Required action »
Only the line containing "Task: Select the dark brown fish card" and those after it, up to the end of the records below, are to be set down, exactly as written.

Data entries:
[Start of Attachment]
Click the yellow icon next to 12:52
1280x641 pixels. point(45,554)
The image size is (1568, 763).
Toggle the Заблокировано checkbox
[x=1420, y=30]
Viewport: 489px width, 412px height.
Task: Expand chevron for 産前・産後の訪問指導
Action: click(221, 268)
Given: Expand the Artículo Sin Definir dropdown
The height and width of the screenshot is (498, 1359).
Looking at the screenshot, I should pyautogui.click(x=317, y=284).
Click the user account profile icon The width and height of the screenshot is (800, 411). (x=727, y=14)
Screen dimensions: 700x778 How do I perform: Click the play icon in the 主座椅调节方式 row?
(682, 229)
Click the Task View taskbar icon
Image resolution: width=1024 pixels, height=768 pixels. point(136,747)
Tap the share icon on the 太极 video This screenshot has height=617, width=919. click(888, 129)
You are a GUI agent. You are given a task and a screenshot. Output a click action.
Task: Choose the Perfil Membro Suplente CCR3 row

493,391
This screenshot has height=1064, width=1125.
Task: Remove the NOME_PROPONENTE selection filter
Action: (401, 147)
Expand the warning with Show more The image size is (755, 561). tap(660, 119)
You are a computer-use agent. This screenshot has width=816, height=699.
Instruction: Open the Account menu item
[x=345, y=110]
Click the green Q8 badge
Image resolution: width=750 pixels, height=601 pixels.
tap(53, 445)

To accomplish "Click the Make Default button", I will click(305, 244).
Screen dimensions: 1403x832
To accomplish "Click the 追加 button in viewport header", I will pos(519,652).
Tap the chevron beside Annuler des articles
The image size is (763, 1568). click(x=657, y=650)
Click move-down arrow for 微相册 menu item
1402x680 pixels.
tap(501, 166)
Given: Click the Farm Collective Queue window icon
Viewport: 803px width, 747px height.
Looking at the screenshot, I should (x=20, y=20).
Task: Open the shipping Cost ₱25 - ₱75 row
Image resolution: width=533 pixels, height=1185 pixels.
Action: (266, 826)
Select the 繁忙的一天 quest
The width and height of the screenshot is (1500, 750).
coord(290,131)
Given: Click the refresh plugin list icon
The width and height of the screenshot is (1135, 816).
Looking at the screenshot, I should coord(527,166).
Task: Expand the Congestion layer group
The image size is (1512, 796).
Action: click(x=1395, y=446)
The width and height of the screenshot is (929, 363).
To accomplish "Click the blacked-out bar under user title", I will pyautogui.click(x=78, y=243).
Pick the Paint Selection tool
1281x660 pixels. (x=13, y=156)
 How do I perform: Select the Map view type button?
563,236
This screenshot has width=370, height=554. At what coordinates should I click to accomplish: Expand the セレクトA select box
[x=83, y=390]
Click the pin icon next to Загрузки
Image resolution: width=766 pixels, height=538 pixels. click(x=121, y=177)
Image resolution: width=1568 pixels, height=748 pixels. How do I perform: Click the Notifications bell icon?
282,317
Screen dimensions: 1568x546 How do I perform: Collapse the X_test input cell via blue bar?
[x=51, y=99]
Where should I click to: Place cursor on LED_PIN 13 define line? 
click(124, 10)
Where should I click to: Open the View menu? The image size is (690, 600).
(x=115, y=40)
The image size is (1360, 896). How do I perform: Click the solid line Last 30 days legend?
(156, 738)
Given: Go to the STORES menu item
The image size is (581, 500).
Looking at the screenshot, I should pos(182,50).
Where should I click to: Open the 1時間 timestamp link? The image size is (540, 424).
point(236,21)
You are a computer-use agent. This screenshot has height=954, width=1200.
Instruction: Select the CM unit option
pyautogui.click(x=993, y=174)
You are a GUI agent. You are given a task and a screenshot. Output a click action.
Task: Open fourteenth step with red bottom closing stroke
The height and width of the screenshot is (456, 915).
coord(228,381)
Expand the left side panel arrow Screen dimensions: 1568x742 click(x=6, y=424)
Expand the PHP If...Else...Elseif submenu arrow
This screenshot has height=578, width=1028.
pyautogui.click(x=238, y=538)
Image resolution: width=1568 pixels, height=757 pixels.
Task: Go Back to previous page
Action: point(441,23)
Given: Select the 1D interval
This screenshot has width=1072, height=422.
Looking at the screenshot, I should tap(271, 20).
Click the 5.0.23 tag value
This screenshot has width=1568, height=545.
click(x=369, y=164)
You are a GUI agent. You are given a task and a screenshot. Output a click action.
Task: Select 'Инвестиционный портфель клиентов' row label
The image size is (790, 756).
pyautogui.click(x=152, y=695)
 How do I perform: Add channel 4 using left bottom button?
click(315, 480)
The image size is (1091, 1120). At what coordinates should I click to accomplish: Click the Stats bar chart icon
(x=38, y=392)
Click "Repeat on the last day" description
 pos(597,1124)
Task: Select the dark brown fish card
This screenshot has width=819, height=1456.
[End of Attachment]
Task result »
Task: Select the dark brown fish card
This screenshot has width=819, height=1456.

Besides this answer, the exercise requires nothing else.